JNJ Stock: What to Consider Before Its Next Dividend Hike (2024)

Johnson & Johnson (NYSE:JNJ) stock’s investment case is highly correlated with its underlying dividend prospects. As a healthcare giant with iconic brands like Band-Aid and Listerine, along with a diverse pharmaceutical and medical device portfolio, Johnson & Johnson has earned the trust of income-focused investors. With 61 consecutive years of dividend increases and another hike imminent, let’s explore what is worth considering in the interim and why I am neutral on JNJ stock.

Johnson & Johnson’s Dividend is Utterly Recession-Proof

The first point that I want to make clear is that Johnson and Johnson’s dividend is utterly recession-proof.
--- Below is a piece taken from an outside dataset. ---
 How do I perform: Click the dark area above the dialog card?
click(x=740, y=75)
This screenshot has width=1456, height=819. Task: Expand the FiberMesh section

That’s a bold claim, I know. In fact, it’s important to address the skepticism that often surrounds the term “recession-proof.” Numerous companies previously deemed recession-proof have cut their dividends, as illustrated by the case of AT&T (NYSE:T).

Despite its surely recession-proof business model, as a provider of essential telecommunication services, the company was forced to cut its dividend in 2022 due to its unsustainable debt burden. This cautionary tale underscores the significance of being prudent and never taking any past trend for granted, especially when it comes to dividend growth.

Nevertheless, and despite my efforts to scrutinize and challenge this claim, it is very hard to question the strength of Johnson & Johnson’s dividend regardless of the underlying economic landscape.

Johnson & Johnson boasts an incredibly diverse portfolio featuring a multitude of cutting-edge MedTech products. From general surgery and orthopedics to pharmaceuticals, vision care solutions, and a wide array of consumer health products, investing in Johnson & Johnson is more like buying a healthcare and consumer staples ETF rather than a single company.

The company’s healthcare products are critical for doctors to treat their patients. Simultaneously, the company’s consumer staple products, like Band-Aid and Listerine, benefit from highly consistent sales due to their household staple nature. Therefore, tends to be extremely robust, ensuring its dividend remains well covered at all times.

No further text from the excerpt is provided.